Segment Open

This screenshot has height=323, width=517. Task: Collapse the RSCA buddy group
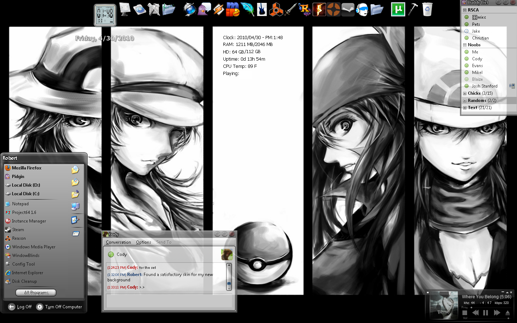[465, 10]
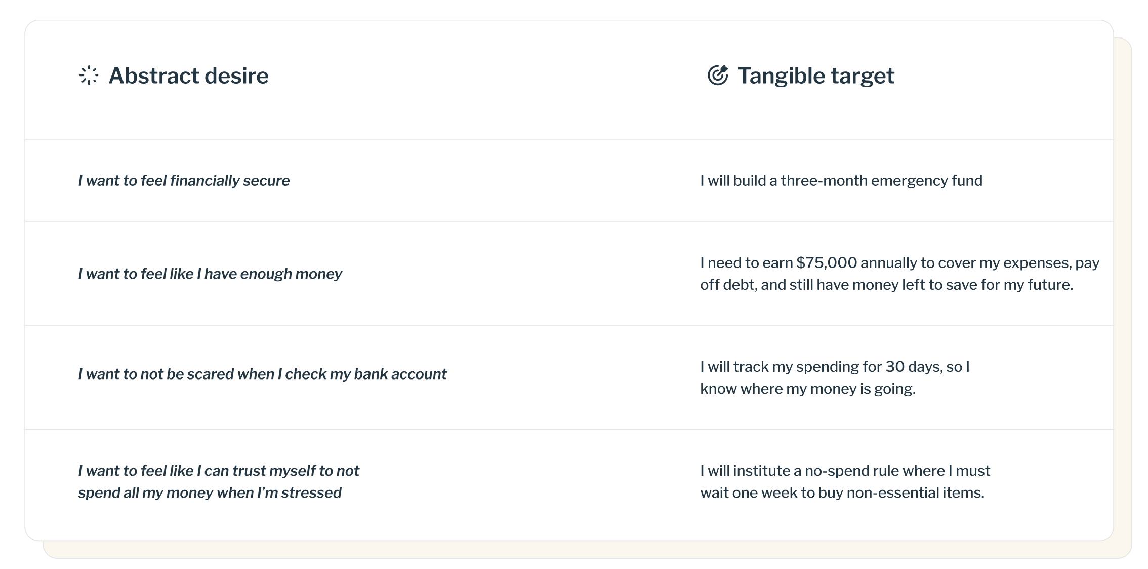1148x569 pixels.
Task: Click 'I want to feel financially secure'
Action: (x=184, y=181)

Segment Closed

Reproduce each line above exactly, but not a single picture.

This screenshot has height=323, width=517. Task: Collapse the RSCA buddy group
[465, 10]
1148x569 pixels.
Task: Click 'I want to feel financially secure'
Action: (x=184, y=181)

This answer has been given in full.